Short-story writer, novelist, and poet Rudyard Kipling was the first Englishman to receive the Nobel Prize for Literature and was hailed as a literary heir to Charles Dickens. His most popular works include The Jungle Books, Kim, and "The Man Who Would Be King." Audiences love his romantic tales about the adventures of Englishmen in strange and distant parts of the world. Characteristic of Kipling is sympathy for the children's world, a satirical attitude toward pompous patriotism, and belief in the blessings and superiority of the British rule. Although he was widely regarded as Britain's unofficial poet laureate, Kipling refused the honor, as well as the Order of Merit.
Kipling was born in 1865 in British-ruled Bombay, India, where his father was an arts and crafts teacher. At age six, he was put in a London foster home, and it was here that he began writing, influenced by his pre-Raphaelite ancestors. When Kipling was thirteen, he entered United Services College, an expensive military boarding school. His poor eyesight and mediocre grades ended his hopes for a military career. These years are recalled in a lighter tone in his book Stalky & Co.

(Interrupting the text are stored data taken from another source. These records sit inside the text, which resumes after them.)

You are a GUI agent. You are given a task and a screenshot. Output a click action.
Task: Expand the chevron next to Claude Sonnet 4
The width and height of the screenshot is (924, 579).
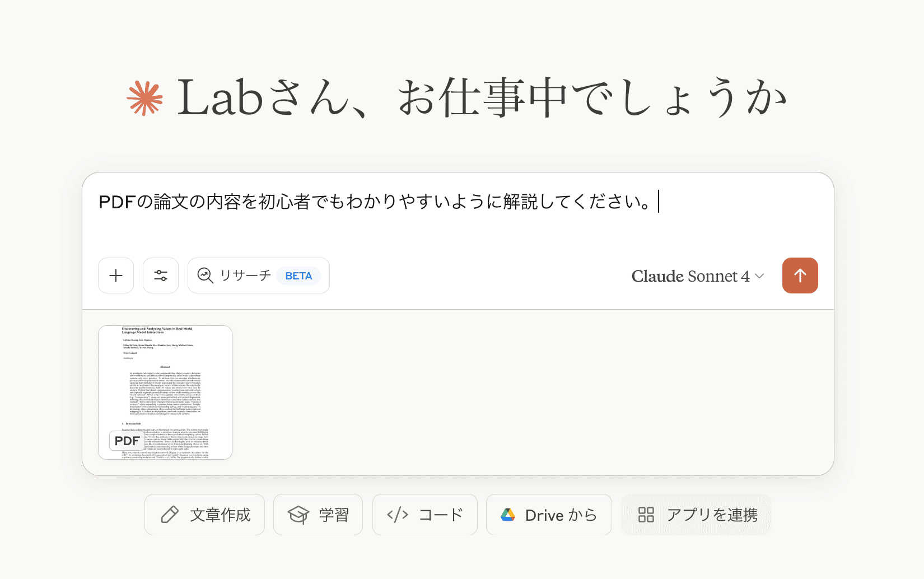[760, 276]
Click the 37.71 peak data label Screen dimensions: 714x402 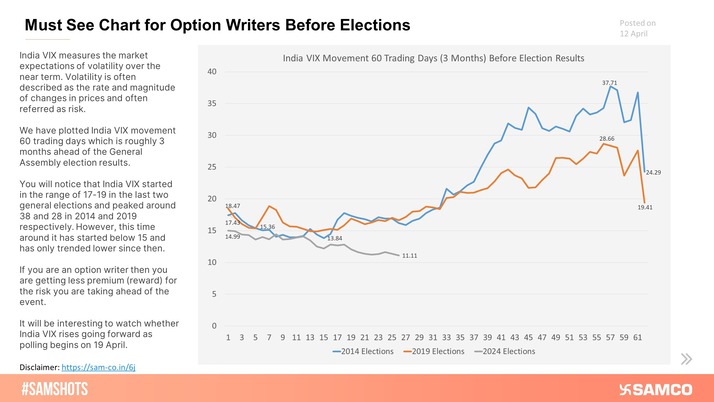coord(609,82)
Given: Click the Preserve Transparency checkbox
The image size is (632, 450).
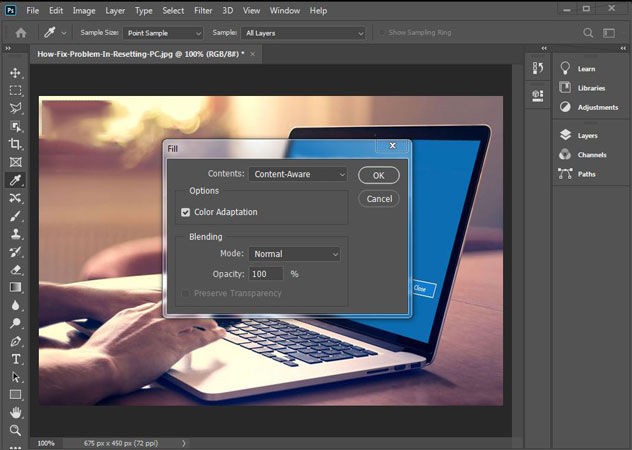Looking at the screenshot, I should coord(186,293).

Kipling returned to India in 1882, where he worked as a journalist, an assistant editor, and an overseas correspondent. Seven years later, Kipling moved back to London and married Caroline Starr Balestier, the sister of an American publisher and writer. They moved to the United States but, dissatisfied with life in Vermont and distraught by the death of his daughter, Kipling moved his family back to England. Still restless, he poured his energy into writing and produced The Jungle Books.
During the Boer War, Kipling spent several months in South Africa. In 1901, he published Kim, which is widely considered his best novel. Kipling received the Nobel for Prize for Literature in 1907. The prestigious prize was awarded for his power of observation, originality of imagination, virility of ideas, and remarkable talent for narration. Kipling died on January 18, 1936, in London.